__PROBLEM STATEMENT__
Lift every line from the entries that includes the word "chevron".

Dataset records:
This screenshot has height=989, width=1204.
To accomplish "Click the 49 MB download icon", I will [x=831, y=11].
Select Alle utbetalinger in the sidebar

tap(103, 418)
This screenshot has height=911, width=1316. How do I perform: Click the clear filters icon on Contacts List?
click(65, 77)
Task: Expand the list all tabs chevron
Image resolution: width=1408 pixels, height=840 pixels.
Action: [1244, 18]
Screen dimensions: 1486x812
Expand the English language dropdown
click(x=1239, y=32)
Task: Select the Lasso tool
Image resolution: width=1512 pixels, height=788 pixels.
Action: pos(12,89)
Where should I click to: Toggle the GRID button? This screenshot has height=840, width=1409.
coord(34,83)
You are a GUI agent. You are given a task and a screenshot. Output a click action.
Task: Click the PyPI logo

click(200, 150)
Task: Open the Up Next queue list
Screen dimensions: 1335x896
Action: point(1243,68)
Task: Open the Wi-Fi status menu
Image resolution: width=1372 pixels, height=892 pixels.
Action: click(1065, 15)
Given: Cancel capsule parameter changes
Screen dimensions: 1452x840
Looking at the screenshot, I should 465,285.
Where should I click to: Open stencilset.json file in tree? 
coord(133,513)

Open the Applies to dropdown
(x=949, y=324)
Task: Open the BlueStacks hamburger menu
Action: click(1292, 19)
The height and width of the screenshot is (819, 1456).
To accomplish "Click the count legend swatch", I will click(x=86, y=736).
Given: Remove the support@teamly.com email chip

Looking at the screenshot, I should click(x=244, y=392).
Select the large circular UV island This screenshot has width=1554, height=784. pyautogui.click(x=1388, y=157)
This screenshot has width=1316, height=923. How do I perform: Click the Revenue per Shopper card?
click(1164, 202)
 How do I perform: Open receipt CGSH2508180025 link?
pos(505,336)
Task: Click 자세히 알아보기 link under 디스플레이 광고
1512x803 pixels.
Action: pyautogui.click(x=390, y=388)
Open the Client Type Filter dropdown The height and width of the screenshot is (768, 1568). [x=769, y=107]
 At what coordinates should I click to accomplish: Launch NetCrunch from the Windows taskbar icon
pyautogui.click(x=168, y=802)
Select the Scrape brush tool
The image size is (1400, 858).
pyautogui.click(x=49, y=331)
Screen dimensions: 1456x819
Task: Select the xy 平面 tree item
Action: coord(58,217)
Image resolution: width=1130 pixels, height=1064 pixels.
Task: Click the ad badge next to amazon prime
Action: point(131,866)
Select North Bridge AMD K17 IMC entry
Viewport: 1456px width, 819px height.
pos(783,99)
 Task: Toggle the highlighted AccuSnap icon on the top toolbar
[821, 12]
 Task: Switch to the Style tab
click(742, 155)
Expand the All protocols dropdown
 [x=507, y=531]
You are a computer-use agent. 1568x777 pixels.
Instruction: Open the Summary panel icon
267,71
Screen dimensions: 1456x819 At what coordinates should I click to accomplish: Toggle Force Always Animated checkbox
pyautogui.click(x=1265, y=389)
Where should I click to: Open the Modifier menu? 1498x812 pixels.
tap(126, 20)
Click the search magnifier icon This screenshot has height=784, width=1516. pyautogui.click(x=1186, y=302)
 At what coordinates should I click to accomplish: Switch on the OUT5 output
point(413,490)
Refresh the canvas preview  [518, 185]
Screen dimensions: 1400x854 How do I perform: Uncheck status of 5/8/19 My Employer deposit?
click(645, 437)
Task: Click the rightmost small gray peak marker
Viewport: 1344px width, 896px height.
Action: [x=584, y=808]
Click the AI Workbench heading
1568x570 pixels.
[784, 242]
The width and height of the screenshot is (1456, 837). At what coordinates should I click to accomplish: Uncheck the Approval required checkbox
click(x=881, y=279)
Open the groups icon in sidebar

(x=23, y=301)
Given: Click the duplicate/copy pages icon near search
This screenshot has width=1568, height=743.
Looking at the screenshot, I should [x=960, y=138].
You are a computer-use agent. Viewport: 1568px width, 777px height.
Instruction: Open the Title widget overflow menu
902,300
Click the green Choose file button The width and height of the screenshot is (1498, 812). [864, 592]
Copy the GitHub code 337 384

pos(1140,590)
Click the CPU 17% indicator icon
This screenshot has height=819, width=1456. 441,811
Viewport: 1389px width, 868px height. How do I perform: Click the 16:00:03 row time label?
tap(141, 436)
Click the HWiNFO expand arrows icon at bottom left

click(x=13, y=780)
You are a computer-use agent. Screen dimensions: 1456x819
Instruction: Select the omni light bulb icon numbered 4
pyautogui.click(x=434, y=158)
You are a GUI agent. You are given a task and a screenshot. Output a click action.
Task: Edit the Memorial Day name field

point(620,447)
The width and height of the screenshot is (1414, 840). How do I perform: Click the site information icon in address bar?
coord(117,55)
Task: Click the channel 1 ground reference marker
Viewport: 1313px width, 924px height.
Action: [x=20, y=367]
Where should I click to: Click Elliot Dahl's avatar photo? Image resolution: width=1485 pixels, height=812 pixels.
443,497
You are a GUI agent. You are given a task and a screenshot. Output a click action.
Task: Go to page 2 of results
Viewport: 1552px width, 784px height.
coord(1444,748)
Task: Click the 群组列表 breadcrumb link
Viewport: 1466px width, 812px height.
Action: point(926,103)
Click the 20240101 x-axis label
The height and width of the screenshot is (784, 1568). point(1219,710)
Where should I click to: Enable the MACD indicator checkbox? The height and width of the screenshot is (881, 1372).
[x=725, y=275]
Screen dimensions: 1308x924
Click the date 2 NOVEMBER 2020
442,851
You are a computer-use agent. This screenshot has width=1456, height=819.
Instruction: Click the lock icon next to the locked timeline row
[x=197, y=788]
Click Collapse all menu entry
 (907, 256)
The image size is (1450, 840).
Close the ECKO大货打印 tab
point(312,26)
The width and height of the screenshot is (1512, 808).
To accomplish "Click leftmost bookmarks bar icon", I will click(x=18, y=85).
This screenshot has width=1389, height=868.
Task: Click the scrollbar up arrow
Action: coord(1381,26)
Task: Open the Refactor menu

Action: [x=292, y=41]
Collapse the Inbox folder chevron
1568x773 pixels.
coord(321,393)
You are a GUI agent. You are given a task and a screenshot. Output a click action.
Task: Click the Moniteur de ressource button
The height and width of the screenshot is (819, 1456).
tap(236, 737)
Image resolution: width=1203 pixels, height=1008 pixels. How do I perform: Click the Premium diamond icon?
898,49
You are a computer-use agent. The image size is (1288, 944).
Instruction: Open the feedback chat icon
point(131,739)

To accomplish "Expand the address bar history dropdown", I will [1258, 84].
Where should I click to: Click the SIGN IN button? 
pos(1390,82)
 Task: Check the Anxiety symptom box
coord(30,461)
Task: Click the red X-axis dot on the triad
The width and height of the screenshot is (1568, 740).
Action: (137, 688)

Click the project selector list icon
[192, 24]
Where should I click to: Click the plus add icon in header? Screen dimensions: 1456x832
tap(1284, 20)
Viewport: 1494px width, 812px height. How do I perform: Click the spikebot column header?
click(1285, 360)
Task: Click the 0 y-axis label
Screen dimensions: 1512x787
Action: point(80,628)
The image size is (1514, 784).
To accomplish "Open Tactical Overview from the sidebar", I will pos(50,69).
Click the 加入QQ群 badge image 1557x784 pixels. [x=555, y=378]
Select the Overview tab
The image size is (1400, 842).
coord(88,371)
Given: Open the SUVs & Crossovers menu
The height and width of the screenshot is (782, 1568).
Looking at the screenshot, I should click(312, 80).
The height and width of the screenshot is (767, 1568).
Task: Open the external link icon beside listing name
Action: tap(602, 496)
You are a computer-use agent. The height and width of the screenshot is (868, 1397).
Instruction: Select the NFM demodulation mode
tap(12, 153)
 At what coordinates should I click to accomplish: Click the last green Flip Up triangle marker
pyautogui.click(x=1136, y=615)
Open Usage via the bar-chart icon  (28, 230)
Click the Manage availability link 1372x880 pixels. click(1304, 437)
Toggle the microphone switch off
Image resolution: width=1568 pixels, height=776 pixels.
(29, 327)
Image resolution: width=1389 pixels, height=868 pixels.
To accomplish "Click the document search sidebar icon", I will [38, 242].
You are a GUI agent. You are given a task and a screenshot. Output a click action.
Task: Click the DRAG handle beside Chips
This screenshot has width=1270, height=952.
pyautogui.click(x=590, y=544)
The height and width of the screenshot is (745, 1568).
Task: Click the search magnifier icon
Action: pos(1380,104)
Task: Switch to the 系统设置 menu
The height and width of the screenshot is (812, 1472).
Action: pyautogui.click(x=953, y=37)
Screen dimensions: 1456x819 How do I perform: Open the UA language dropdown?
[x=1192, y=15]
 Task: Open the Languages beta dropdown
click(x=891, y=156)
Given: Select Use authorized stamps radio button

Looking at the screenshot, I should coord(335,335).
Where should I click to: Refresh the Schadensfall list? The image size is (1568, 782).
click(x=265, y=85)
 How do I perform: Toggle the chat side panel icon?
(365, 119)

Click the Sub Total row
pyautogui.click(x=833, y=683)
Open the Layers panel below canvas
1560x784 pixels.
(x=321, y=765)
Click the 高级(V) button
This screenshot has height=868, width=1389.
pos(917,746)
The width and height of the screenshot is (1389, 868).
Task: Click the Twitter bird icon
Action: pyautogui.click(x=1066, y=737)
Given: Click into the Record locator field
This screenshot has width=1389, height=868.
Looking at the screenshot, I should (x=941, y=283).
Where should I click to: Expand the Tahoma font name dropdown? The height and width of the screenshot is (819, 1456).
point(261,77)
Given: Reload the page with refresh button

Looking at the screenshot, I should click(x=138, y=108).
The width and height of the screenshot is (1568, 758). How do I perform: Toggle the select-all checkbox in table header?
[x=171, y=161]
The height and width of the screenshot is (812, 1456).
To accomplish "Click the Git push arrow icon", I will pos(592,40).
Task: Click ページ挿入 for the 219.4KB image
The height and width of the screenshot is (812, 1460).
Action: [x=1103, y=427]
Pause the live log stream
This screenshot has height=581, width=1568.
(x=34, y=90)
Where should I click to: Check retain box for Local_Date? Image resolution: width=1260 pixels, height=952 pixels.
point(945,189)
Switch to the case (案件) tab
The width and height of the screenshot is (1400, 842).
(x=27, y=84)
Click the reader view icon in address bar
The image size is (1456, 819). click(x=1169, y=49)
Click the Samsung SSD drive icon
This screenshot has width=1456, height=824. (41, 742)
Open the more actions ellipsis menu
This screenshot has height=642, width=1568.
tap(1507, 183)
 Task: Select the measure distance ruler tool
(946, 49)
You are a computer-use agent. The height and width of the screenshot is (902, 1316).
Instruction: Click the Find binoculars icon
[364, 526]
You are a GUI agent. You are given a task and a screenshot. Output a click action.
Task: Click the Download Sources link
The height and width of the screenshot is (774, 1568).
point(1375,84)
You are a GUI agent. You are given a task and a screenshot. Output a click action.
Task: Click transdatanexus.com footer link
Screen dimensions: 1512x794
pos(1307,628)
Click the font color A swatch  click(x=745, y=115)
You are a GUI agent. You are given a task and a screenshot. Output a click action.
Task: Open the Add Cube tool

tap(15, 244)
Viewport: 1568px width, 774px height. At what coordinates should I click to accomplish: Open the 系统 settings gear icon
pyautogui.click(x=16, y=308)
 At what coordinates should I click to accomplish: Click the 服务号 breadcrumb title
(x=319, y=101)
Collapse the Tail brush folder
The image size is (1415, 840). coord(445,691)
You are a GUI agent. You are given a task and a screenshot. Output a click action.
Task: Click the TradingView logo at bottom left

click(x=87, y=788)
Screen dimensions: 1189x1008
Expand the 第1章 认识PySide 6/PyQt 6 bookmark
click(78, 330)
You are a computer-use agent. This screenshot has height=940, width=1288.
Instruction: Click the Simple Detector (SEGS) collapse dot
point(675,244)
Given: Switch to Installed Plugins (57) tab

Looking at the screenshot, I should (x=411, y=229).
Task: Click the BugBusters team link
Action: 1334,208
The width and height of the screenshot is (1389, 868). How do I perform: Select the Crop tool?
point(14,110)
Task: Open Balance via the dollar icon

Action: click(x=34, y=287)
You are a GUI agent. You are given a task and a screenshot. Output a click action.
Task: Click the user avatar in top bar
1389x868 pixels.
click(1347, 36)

__SOLUTION TO THE EXERCISE__
Task: Expand the list all tabs chevron
Collapse the Inbox folder chevron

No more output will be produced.